I Have Stopped Counting How Many!

Our garden this year has been producing a huge amount of summer squash. Mostly the yellow crookneck type. But zucchini has been coming too. So instead of giving it away or selling it out front, I have been canning it. Canning books and "experts" will tell you that you cannot can it. When asked for the reason why, they say it is because you won't be happy with the finished product. Well, how do they know what I will be happy with? In fact, I am very happy with it.

Huge Squash Plant Took Over Our Compost Pile!

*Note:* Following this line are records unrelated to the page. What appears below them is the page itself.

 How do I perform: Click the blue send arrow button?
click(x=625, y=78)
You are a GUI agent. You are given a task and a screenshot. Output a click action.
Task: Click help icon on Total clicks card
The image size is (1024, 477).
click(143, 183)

I have written on here a few times about the squash plant that grew in our composting pile on its own. Well this plant has taken over the whole compost pile. My husband can hardly get the wheelbarrow in there to empty the manure from the barn every morning!

Strange Looking Squash!

This plant has squash on it that looks like footballs, I am NOT kidding! So with all this squash from our garden I am using up my supply of empty canning jars pretty rapidly. Mind you, I am not complaining. I like doing that. Before long, my pantry won't have a spot left in it to put anything more.

I Peel, Seed & Cube It!


This is how I can the summer squash if you'd like to try it. Because I have done it in the past, I know to peel it and seed it. The peel becomes tough after canning and sitting in the jars. We ate it, but it was tough. And the seeds were just too much too. So I get rid of both for canning. I have been cutting it in chunks instead of slices. It will work good this way, and since I use it in casseroles anyway, it won't matter a bit.

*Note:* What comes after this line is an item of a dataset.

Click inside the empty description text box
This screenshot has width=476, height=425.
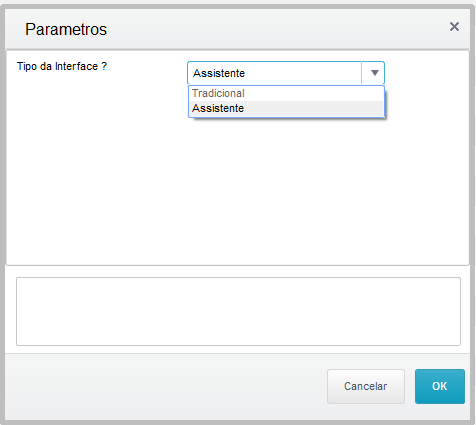[238, 311]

Canning Equipment Is Ready!

You can put them in your jars raw, or fill a stock pot with the chunks of squash and add water to the top. I have done it both ways. Then heat until boiling point. While you are heating that, fill your clean canning jars with hot water so they are warmed up. Get your lids and rims ready, and put them in hot water to wait until you need them. Once the squash and water is hot, take that off your stove, and put your pressure canner (NOT a pressure cooker........there IS a difference!) on the burner with about 3" of water in it.

Use A Pressure Canner!

You can put 1/2 - 1 tsp. of salt in the jar before you fill it, if you want to. Salt is just for taste. Sometimes I add it, and sometimes I don't. Fill a jar with the squash and add enough hot water to go to 1/2" from the top. Then wipe the rim of the jar and put a dry rim and lid on. Put the jar in the canner and do the rest of the jars the same way. After it has exhausted for 10 minutes, put the regulator on it, and bring it up to pressure. In my case, it is 10 lbs. pressure for 25 minutes for quarts, or 20 minutes for pints.

 Canned Summer Squash!

After its time is up, I turn the burner off and the pressure will drop. Do not try to open it or take the regulator off before the pressure is at zero. I wait till I hear a little noise from the exhaust, then I still wait about five minutes, before removing the regulator or the lid. Always lift the lid away from you so you don't get burned. Then I let the jars sit about five minutes more with the lid off. Then I take each jar out with the jar lifter, and set the jar on a doubled towel in a spot where they can sit for 24 hours undisturbed. Do not attempt to remove the rims until the 24 hours is up. I always wash the jars after I take the rim off. Then label the lid before putting them away in your pantry or root cellar.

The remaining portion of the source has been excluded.